──────── Supplied information

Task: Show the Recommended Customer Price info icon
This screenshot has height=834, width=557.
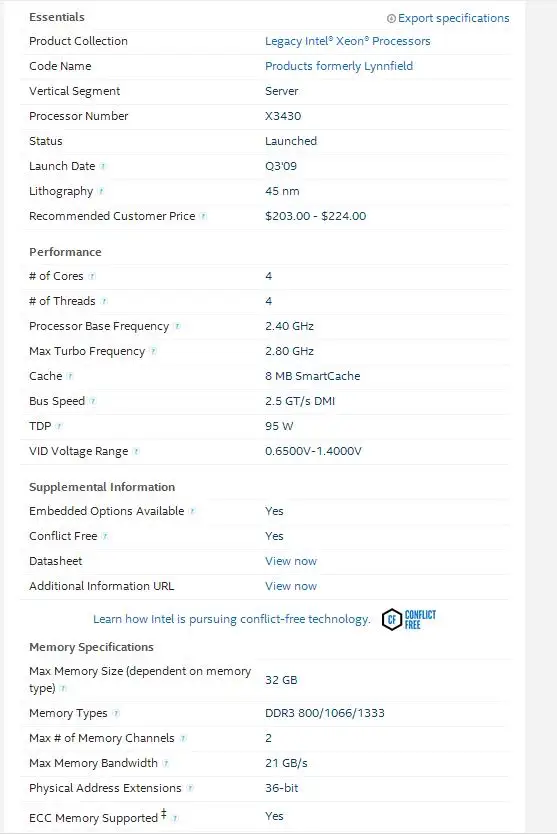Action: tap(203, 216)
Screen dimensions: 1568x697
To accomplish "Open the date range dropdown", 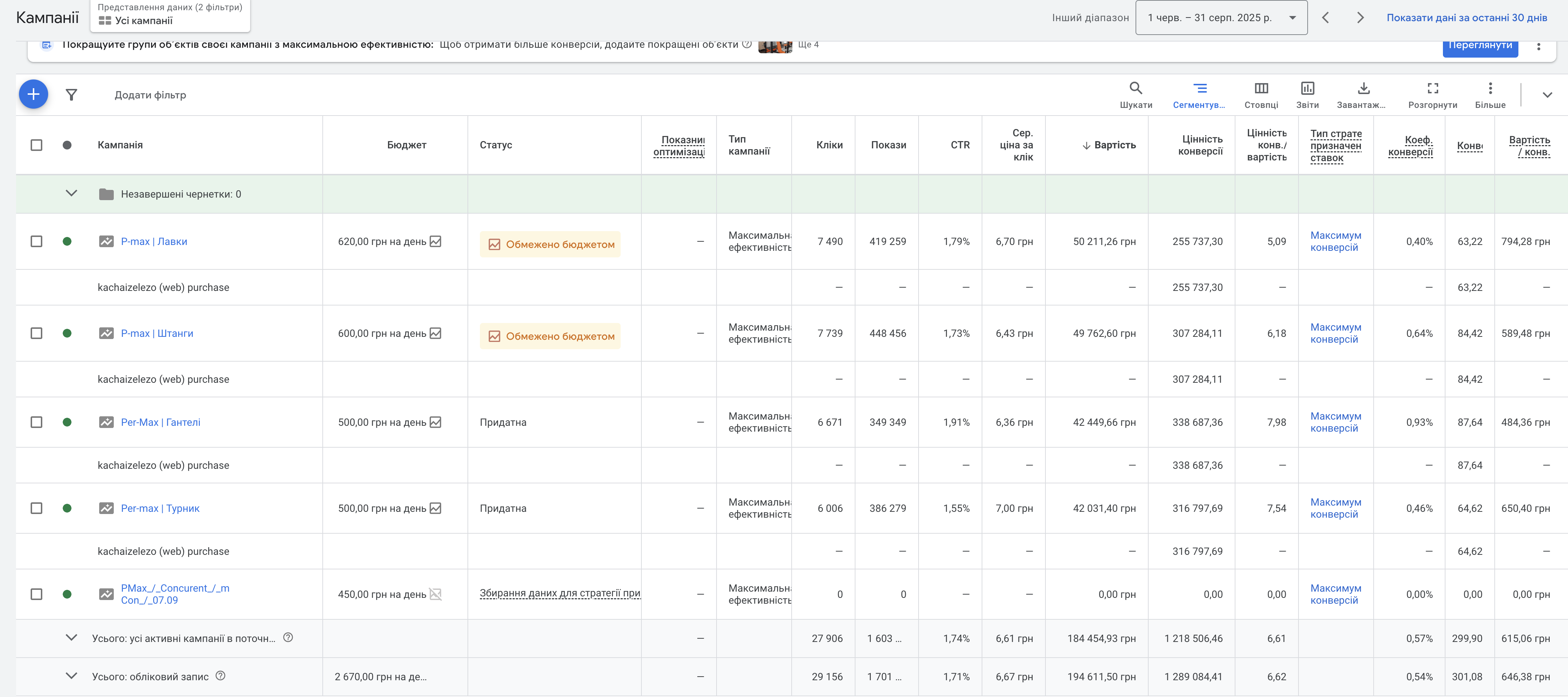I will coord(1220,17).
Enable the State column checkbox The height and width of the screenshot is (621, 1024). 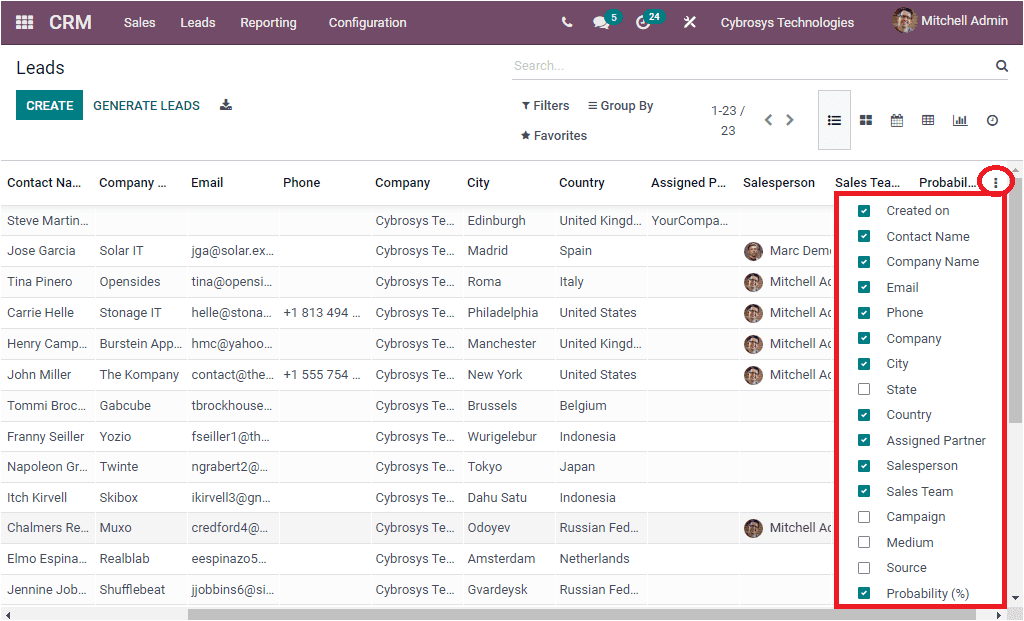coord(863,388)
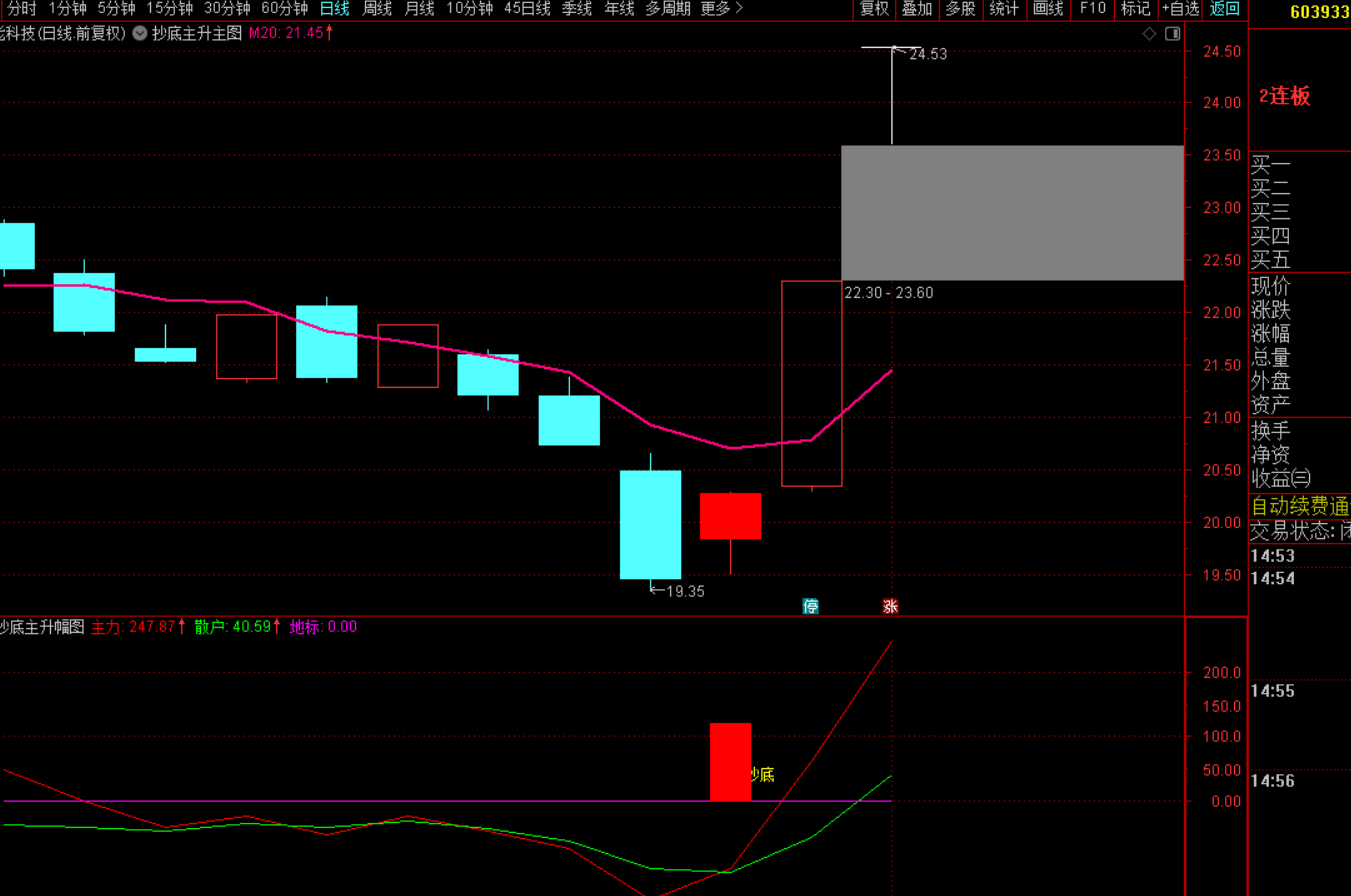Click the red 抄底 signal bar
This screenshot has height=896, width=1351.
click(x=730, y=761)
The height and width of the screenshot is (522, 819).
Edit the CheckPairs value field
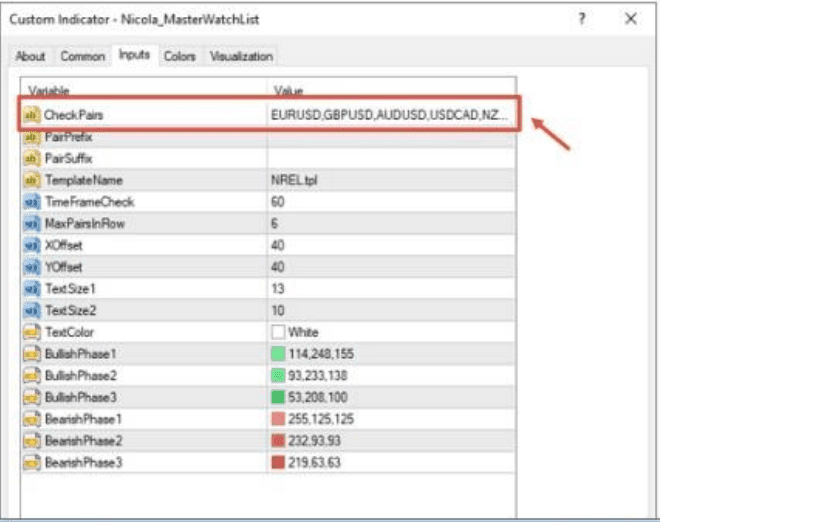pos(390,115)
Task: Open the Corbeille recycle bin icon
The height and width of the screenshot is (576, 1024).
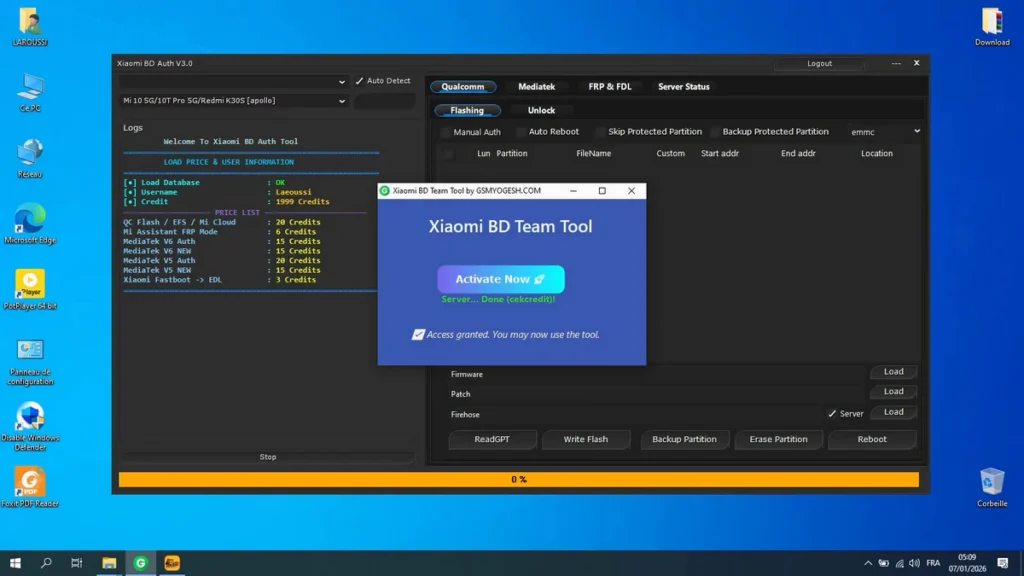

────────────────

Your instructions: Rewrite the material from the line containing "The height and width of the screenshot is (522, 819)." through the end, inclusive, with "screenshot" switched to "image" and nothing else changed. Leave the pictures out of your answer.

Exercise output:
The height and width of the image is (522, 819).
Edit the CheckPairs value field
pos(390,115)
Task: Open the Corbeille recycle bin icon
The height and width of the image is (576, 1024).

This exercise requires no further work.